I am a member of the University of Michigan’s CERN REU program, which allows 15 American undergraduates to participate in CERN’s summer student programme. In addition to the Americans, there are about 300 international summer students. So far, one of the biggest perks of the program has been getting to know the other summer students. We are paired with research groups scattered throughout CERN, but many of us live in the same building. We also attend a morning lecture series together. The topics range from particle physics to statistics, and are presented by leading experts in each field.
To really bring home my point that CERN is big, out of the hundreds of summer students, I am the only one working on my collaboration. I work in CERN’s Antimatter Factory, on The Atomic Spectroscopy And Collisions Using Slow Antiprotons (ASACUSA) experiment. One of the biggest unanswered questions in physics is why the universe has so much more matter than antimatter, when theories predict them to be in equal proportion. This discrepancy is called the Baryon Asymmetry. Antimatter is studied to try to unravel this mystery. ASACUSA’s goal is to measure the hyperfine structure of antihydrogen for comparison with hydrogen’s hyperfine structure, which is very precisely known. Currently, the collaboration is working to increase antihydrogen production. My project is to simulate and analyze antihydrogen annihilation patterns within ASACUSA’s apparatus. Understanding the annihilation patterns is important for interpreting our experimental results and optimizing our experimental set-up. In addition to my programming-heavy project, I regularly get to lace up my steel-toed safety shoes and don my dosimeter to assist with the physical apparatus on the Antimatter Factory floor.

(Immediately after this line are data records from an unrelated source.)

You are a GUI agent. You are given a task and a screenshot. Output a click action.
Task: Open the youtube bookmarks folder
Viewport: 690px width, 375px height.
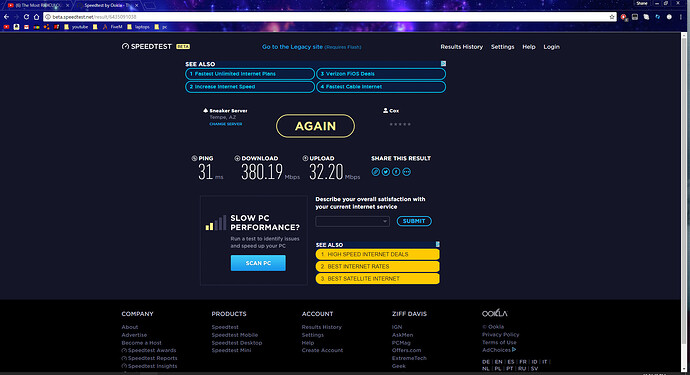click(x=77, y=27)
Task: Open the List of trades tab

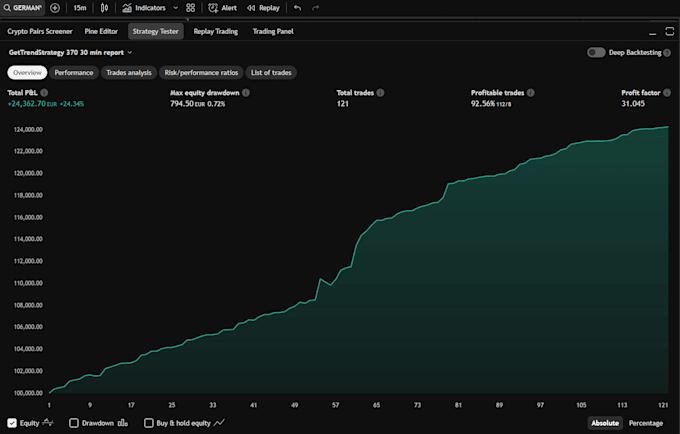Action: pyautogui.click(x=273, y=72)
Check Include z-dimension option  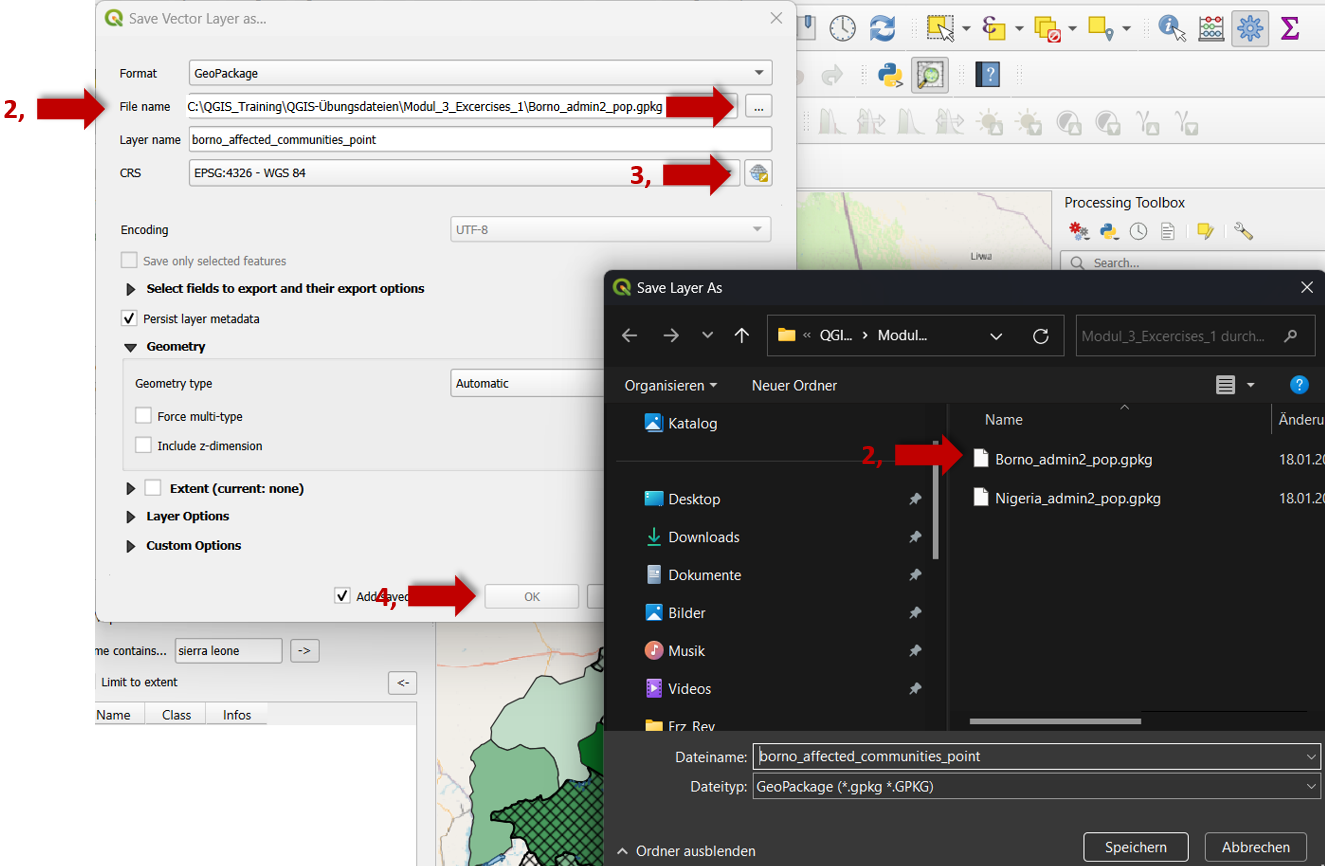point(143,446)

I am hopeful that I will be able to make a tangible contribution to the ASACUSA collaboration this summer, and I am certain that I will learn a lot about particle physics. Outside of my research, I plan to take advantage of my time in Europe. While I am busy with physics during the week, I am free to travel during the weekends. So far, I have swum in Lake Geneva, Lake Annecy and the Mediterranean Sea, attended Fête de la Musique and Geneva’s street food festival, hiked in the Alps by Chamonix-Mont-Blanc, and climbed Roman amphitheaters in Lyon. The first few weeks have been incredible, and I’m so excited for the rest of the summer!